These are the most corrupt, in the pocket of special interests, uninterested in preservation as an idea, flunkies I have ever seen.

I wish there was something I could do.

David Parrott

10:29 PM  
Anonymous Anonymous said...

All arguments aside, since the expansion has been a conclusion for some time now -- but I agree with Inga that the one treasure to fight for is the firehouse (at least the facade). Even within the confines of the Convention Center complex itself (murals toward the Market Street side of the train shed), those gargoyles have been already portrayed as one of the features of the neighborhood -- so it's a bit of a paradox that the center itself now puts them at risk. Is it asking too much for the facade to be preserved, perhaps providing a special entrace to some special facility within the center itself....has anyone asked if the architects themselves have even considered such as option?

1:28 PM  
Anonymous Anonymous said...

Ok...that rendering looks about as exciting as a suburban shopping mall. It's also hopelessly out of proportion to a city street. It has a looming, hulking presence that seems to overpower the sidewalk.

5:33 PM  
Blogger Arthur Petrella said...

This sounds like a whiney little liberal! What is your solution??? Every such situation requires a trade off. Are the buldings being displaced so important historicaly or aestheticly that we should not ecpand the CC or expand it in another direction. If only some of the hotels planned are built the result will be a significantly more robust and vital downtown than we have today . Phila. will still have an unmatched stock of 18th c buildings and one of the greatist collection of 19th c and early 20c buildings in the USA.

12:46 PM  
Anonymous Davis said...

I'd rather expect the city will sell off the architectural remnants rather than save them.

While it's not great work - it has tremendous charm and interest - something tragically missing from the big boxes.

7:57 PM  
Anonymous Scott B said...

Don't be so glum! The old Convention Center - remember what a beaut it was? It lasted maybe 30 years and then was mercifully blown away. (The old parts were handsome, the modern expansion was a crime.) But seriously, don't our city fathers and mothers get what a city is? A great city's architecture has a little staying power.
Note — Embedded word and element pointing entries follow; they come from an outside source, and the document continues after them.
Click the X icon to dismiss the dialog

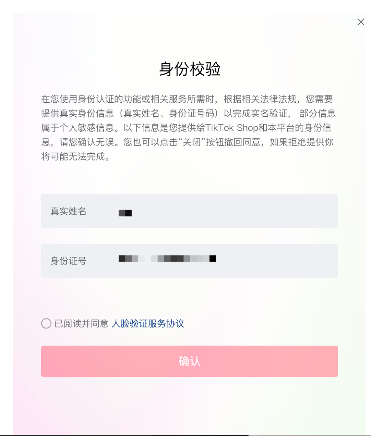pos(361,22)
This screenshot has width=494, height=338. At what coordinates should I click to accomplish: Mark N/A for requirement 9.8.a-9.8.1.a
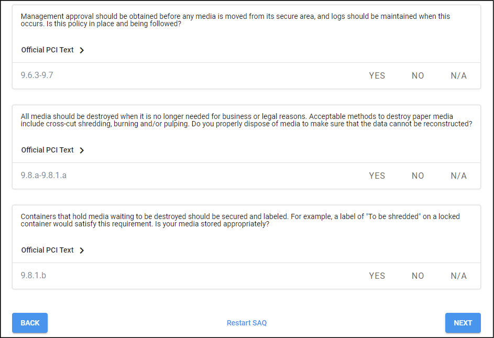click(458, 176)
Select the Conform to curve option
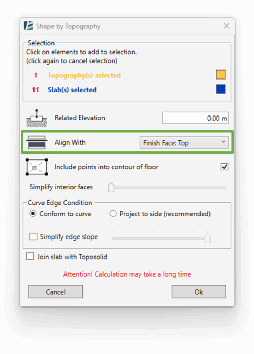This screenshot has width=254, height=354. click(x=33, y=214)
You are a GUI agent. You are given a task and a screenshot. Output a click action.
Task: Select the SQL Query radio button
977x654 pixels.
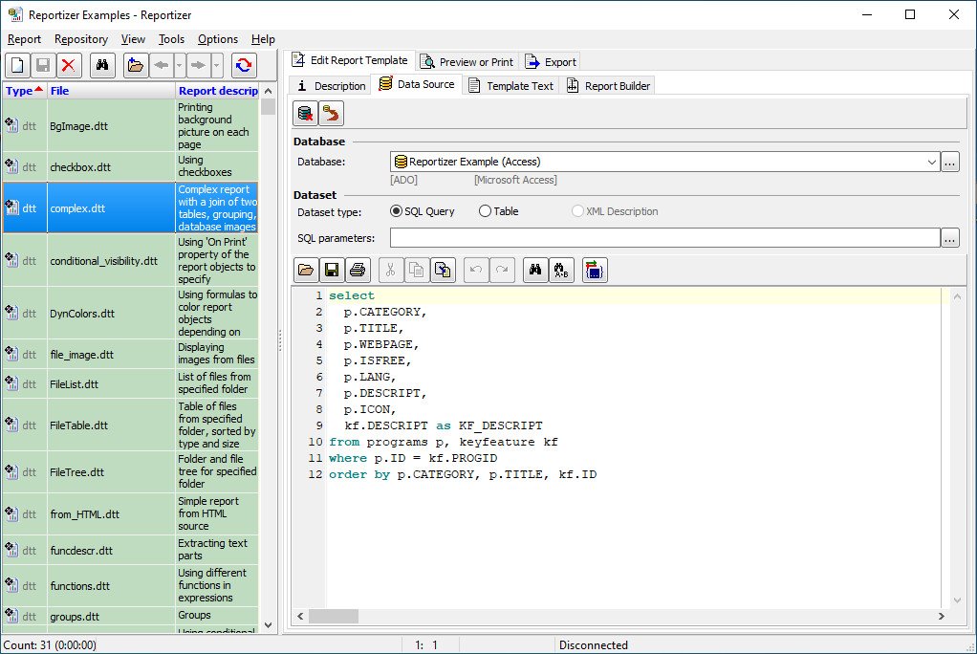[397, 211]
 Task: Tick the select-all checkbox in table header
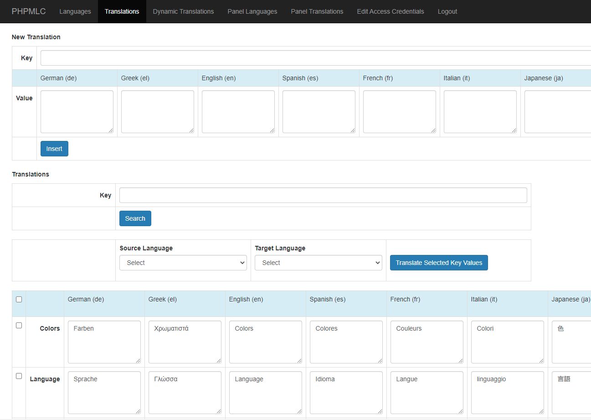coord(19,300)
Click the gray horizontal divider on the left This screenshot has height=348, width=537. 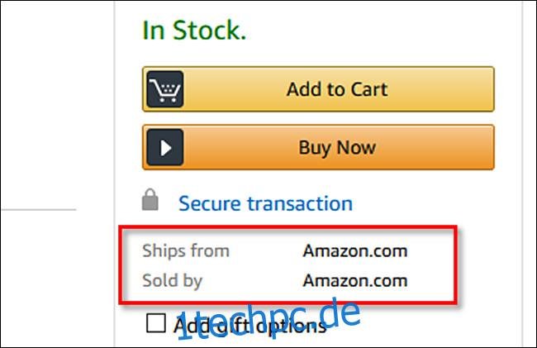[x=38, y=210]
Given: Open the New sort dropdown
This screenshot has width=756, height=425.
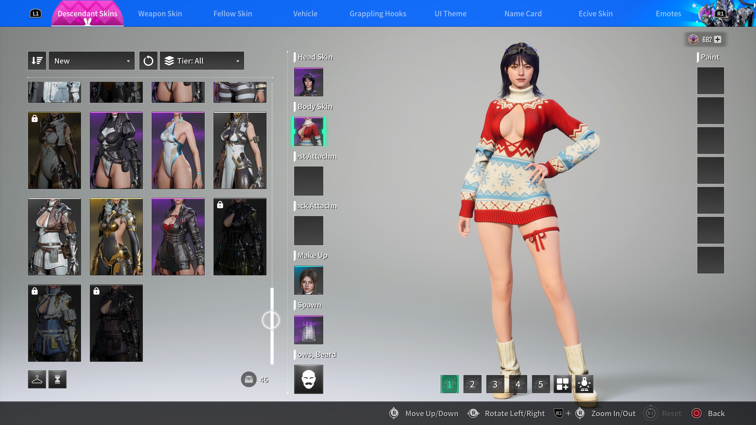Looking at the screenshot, I should (92, 61).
If its architecture is the flavor of the day, added onto yesterday's flavor of the day, what have you got?

11:32 PM  
Anonymous b said...

i've got an idea, why don't they put one of the casinos directly across the street from the convention center? seriously, or better yet, put the casino inside the center. with all the out of town traffic right there it seems a miss to not take advantage of it. and frankly, any activity after 7pm around there is good for the neighborhood. at least then we could consolodate the damage bomb dropped by harrisburg to one location.

4:56 PM  
Anonymous Anonymous said...

Inga

I have nothing to say except bring on howard

5:03 PM  
Anonymous Anonymous said...

Arthur Petrella said...
This sounds like a whiney little liberal! What is your solution??? Every such situation requires a trade off. Are the buldings being displaced so important historicaly or aestheticly that we should not ecpand the CC or expand it in another direction. If only some of the hotels planned are built the result will be a significantly more robust and vital downtown than we have today . Phila. will still have an unmatched stock of 18th c buildings and one of the greatist collection of 19th c and early 20c buildings in the USA.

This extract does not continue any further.